▶ [SUPPLIED ENTRIES]:

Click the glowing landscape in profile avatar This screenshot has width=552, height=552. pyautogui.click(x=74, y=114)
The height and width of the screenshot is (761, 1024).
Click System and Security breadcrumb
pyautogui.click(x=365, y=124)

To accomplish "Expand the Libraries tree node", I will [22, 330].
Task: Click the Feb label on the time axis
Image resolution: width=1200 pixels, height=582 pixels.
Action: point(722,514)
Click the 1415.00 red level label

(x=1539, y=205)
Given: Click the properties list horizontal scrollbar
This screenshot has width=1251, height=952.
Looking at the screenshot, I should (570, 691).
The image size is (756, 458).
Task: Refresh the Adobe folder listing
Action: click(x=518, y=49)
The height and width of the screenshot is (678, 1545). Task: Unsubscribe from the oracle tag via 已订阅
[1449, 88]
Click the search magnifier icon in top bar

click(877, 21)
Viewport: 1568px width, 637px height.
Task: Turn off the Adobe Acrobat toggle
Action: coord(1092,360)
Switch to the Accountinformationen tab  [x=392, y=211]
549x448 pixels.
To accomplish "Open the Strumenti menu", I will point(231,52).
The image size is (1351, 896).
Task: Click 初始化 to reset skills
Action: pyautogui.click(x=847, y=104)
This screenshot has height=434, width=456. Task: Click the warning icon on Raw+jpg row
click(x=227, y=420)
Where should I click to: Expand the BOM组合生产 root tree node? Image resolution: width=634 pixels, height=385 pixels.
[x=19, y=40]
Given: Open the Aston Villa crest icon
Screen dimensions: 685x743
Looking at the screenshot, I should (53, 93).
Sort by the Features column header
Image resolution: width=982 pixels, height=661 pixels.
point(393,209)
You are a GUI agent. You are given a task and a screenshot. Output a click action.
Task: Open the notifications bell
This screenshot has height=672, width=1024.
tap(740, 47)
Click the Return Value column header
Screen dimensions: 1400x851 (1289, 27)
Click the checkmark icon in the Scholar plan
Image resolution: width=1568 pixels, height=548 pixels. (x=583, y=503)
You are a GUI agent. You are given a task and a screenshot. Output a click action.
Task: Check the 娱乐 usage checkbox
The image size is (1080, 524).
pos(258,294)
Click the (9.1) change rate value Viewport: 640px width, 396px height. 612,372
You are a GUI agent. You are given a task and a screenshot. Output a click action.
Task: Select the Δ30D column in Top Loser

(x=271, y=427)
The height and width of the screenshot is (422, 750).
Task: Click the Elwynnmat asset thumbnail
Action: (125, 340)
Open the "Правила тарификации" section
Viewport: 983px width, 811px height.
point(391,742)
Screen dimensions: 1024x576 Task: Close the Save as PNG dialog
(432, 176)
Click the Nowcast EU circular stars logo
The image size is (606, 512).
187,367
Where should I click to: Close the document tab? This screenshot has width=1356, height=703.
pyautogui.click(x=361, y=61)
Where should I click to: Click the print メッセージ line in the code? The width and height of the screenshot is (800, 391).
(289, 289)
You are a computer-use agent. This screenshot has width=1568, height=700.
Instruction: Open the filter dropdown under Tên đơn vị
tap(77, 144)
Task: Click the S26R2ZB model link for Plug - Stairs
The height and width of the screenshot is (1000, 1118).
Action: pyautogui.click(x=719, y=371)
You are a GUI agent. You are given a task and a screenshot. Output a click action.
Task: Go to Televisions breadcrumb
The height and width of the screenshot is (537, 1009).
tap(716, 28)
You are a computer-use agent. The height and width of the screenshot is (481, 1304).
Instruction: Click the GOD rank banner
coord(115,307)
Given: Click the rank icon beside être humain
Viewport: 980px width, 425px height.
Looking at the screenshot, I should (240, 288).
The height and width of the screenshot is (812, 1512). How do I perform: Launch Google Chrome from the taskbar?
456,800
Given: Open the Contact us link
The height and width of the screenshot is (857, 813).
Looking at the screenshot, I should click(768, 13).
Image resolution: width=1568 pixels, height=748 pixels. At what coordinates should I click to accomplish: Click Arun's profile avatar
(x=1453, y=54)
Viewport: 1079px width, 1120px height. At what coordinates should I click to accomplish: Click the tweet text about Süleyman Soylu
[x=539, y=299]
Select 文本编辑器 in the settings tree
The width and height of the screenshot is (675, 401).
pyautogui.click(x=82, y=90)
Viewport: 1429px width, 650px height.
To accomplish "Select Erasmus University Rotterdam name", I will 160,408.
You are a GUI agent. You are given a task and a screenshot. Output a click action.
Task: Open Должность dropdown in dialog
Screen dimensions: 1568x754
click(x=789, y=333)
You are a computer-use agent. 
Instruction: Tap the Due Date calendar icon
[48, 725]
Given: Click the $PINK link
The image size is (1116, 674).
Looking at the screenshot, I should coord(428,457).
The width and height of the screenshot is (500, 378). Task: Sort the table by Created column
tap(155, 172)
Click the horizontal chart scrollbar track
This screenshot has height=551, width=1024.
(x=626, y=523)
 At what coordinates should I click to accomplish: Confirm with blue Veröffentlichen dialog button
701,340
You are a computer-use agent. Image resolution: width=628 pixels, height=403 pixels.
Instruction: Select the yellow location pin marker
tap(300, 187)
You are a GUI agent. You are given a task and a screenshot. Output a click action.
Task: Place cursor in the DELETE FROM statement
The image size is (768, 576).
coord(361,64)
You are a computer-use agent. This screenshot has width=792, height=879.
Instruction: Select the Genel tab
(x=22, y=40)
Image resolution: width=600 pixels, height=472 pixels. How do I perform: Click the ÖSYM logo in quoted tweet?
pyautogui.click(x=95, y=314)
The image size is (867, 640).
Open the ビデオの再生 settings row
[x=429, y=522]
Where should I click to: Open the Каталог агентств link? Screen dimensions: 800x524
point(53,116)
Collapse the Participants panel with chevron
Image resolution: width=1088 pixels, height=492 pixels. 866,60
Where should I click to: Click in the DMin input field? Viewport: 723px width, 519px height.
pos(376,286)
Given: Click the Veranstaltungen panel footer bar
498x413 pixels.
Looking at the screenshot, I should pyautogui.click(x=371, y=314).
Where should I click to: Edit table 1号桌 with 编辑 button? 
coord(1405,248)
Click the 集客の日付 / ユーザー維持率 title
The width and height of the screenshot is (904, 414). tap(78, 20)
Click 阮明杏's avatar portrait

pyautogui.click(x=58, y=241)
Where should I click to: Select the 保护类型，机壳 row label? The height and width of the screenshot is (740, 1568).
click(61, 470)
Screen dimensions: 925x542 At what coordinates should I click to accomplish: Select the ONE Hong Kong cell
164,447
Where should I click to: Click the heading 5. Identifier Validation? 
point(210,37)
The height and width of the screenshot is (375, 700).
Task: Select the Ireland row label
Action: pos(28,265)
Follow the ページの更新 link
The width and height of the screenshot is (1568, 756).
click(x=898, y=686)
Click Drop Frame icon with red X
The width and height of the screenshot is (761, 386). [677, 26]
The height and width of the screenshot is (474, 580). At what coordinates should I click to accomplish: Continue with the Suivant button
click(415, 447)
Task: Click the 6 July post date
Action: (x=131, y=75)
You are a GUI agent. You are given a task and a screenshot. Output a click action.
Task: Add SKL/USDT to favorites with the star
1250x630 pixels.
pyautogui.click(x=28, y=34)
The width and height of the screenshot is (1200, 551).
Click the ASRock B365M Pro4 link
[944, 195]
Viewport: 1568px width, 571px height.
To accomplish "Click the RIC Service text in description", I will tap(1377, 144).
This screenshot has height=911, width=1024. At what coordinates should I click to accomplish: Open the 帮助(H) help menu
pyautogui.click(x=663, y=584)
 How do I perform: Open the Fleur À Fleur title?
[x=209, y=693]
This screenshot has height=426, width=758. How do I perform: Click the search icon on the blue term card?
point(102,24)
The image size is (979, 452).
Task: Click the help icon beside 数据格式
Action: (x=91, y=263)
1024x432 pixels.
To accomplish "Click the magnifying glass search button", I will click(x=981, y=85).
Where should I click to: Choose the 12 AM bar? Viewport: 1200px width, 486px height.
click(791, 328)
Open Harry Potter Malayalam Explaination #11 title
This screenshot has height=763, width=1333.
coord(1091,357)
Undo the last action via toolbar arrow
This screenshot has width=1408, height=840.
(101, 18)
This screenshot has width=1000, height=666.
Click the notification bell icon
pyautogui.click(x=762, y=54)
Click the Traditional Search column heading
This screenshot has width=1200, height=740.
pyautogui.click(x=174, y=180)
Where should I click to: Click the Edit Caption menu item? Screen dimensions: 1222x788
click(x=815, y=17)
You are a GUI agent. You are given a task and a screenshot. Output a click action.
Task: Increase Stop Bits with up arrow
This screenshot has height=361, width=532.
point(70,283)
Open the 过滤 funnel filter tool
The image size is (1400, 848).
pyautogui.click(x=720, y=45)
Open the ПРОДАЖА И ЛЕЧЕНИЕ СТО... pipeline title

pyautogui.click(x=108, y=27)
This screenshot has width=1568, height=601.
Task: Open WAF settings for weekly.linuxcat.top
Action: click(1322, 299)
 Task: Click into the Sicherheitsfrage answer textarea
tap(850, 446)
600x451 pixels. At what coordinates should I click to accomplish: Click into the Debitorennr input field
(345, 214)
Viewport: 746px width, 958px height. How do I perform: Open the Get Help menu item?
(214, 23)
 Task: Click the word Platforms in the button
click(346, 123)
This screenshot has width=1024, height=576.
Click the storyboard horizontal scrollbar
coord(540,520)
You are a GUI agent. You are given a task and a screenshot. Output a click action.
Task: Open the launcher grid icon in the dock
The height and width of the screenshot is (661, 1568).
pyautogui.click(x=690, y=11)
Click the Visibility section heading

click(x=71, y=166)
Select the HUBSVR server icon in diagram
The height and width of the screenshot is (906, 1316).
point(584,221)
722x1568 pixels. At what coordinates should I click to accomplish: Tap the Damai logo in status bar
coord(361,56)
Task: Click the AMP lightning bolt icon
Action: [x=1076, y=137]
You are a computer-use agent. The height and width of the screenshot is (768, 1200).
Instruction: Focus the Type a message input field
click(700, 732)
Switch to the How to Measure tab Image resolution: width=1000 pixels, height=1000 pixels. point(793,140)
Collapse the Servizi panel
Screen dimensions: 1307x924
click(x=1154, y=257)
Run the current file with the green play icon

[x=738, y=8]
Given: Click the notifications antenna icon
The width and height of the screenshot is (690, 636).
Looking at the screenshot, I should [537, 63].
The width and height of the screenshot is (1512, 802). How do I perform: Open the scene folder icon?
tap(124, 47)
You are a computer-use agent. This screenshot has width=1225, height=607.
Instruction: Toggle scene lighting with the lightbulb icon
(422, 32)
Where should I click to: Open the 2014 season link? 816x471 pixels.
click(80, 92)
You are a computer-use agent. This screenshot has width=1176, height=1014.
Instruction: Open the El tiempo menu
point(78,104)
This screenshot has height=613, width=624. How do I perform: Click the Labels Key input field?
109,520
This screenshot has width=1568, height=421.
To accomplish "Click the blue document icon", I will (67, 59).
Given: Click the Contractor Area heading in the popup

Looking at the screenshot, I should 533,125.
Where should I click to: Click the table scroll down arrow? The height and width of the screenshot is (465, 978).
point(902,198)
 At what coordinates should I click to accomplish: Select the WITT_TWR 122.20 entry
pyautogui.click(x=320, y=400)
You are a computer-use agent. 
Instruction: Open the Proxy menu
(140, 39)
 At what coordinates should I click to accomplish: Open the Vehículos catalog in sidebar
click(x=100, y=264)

▶ [EXERCISE]:
The response should be the listing above, limited to the lines between the one holding "Image resolution: width=1200" and the one holding "549x448 pixels.", inclusive, reproduced exactly.

▶ [EXERCISE ANSWER]:
Image resolution: width=1200 pixels, height=582 pixels.
Action: point(722,514)
Click the 1415.00 red level label

(x=1539, y=205)
Given: Click the properties list horizontal scrollbar
This screenshot has width=1251, height=952.
Looking at the screenshot, I should (570, 691).
The image size is (756, 458).
Task: Refresh the Adobe folder listing
Action: click(x=518, y=49)
The height and width of the screenshot is (678, 1545). Task: Unsubscribe from the oracle tag via 已订阅
[1449, 88]
Click the search magnifier icon in top bar

click(877, 21)
Viewport: 1568px width, 637px height.
Task: Turn off the Adobe Acrobat toggle
Action: coord(1092,360)
Switch to the Accountinformationen tab  [x=392, y=211]
549x448 pixels.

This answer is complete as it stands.